Our Data Preprocessor leverages TensorFlow Transform (TFT) - which is widely used in the industry for preprocessing and feature engineering @ scale. It enables users to define data preprocessing pipelines for industry-scale data using tensorflow constructs, which can then be executed efficiently using large-scale data processing frameworks like Apache Beam.
For folks that are unfamiliar, you essentially write a function like below (with some boilerplate), and TFT will automatically create the Apache Beam computation graph so you can process TB’s of data.
ℹ️ For this example we use toy_data_preprocessor_config.py. You will note that in this case, we are not doing anything special (i.e., no feature engineering), just reading from BQ and passing through the features.
Inputs into Data Preprocessor#
import textwrap
print("Frozen Config DataPreprocessor Information:")

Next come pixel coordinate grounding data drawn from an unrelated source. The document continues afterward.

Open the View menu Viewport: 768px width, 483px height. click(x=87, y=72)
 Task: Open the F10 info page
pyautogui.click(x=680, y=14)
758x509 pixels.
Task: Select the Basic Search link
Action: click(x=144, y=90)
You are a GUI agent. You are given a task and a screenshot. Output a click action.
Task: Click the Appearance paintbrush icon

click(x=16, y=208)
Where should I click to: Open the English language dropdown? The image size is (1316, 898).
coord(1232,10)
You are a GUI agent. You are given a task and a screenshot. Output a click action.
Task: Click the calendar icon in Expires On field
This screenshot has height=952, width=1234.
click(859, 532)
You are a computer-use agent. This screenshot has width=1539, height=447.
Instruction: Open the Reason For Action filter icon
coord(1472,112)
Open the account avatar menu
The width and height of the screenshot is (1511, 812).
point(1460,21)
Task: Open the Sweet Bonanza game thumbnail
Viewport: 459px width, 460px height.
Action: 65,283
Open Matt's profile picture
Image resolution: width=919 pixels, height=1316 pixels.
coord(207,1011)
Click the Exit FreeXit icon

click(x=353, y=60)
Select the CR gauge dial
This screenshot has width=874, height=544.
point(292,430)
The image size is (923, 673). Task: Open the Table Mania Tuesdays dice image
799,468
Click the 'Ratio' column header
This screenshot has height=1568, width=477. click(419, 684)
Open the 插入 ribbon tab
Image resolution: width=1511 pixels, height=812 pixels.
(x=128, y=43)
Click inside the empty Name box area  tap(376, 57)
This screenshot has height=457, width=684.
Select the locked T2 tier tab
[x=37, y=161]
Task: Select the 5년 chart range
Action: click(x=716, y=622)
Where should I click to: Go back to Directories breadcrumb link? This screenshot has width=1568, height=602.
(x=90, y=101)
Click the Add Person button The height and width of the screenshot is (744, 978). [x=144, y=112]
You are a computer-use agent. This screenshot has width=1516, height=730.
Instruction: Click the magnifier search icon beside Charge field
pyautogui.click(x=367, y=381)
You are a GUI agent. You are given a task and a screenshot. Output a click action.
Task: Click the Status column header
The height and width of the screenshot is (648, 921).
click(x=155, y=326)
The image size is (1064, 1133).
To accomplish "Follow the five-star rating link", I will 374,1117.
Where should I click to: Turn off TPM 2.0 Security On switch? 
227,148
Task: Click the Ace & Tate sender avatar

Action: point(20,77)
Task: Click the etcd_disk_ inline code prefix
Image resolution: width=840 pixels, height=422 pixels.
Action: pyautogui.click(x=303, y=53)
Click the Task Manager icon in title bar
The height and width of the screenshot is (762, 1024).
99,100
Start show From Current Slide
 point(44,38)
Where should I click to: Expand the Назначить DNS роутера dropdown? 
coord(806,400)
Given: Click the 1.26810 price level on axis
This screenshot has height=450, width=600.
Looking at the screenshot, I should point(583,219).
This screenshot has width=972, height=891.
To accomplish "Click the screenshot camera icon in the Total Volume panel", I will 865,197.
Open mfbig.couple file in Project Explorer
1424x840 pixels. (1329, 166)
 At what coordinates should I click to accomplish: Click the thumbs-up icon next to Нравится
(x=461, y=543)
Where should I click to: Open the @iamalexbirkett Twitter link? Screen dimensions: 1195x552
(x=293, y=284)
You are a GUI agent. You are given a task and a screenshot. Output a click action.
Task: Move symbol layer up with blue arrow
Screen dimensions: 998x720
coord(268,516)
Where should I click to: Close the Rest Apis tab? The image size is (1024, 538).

print("- Data Preprocessor Config: Specifies what class to use for datapreprocessing and any arguments that might be passed in at runtime to that class")
print(textwrap.indent(str(frozen_task_config.dataset_config.data_preprocessor_config), '\t'))
print("- Preprocessed Metadata Uri: Specifies path to the preprocessed metadata file that will be generated by this component and used by subsequent components to understand and find the data that was preprocessed")
print(textwrap.indent(str(frozen_task_config.shared_config.preprocessed_metadata_uri), '\t'))
Running Data Preprocessor#
!python -m gigl.src.data_preprocessor.data_preprocessor \
--job_name=$JOB_NAME \
--task_config_uri=$FROZEN_TASK_CONFIG_PATH \
--resource_config_uri=$RESOURCE_CONFIG_PATH \
--custom_worker_image_uri=$DATAFLOW_RUNTIME_IMG
What is the DataPreprocessor doing?#
Node and Edge Enumeration
Applies Storage saving trick #1 - condensed edge/node type representations
Also, applies Storage saving trick #2 - Node ID Enumeration
Step to internally map all the node ids to integers to mitigate space overhead. Other components operate on these enumerated identifiers to reduce storage footprint, memory overhead, and network traffic.
Before:
NodeType: str | int | ... NodeId: str | int | ... EdgeType: [ src_node_type: NodeType, relation: str, dst_node_type: NodeType ] Edge[ edge_type: EdgeType src_node: NodeId, dst_node: NodeId ]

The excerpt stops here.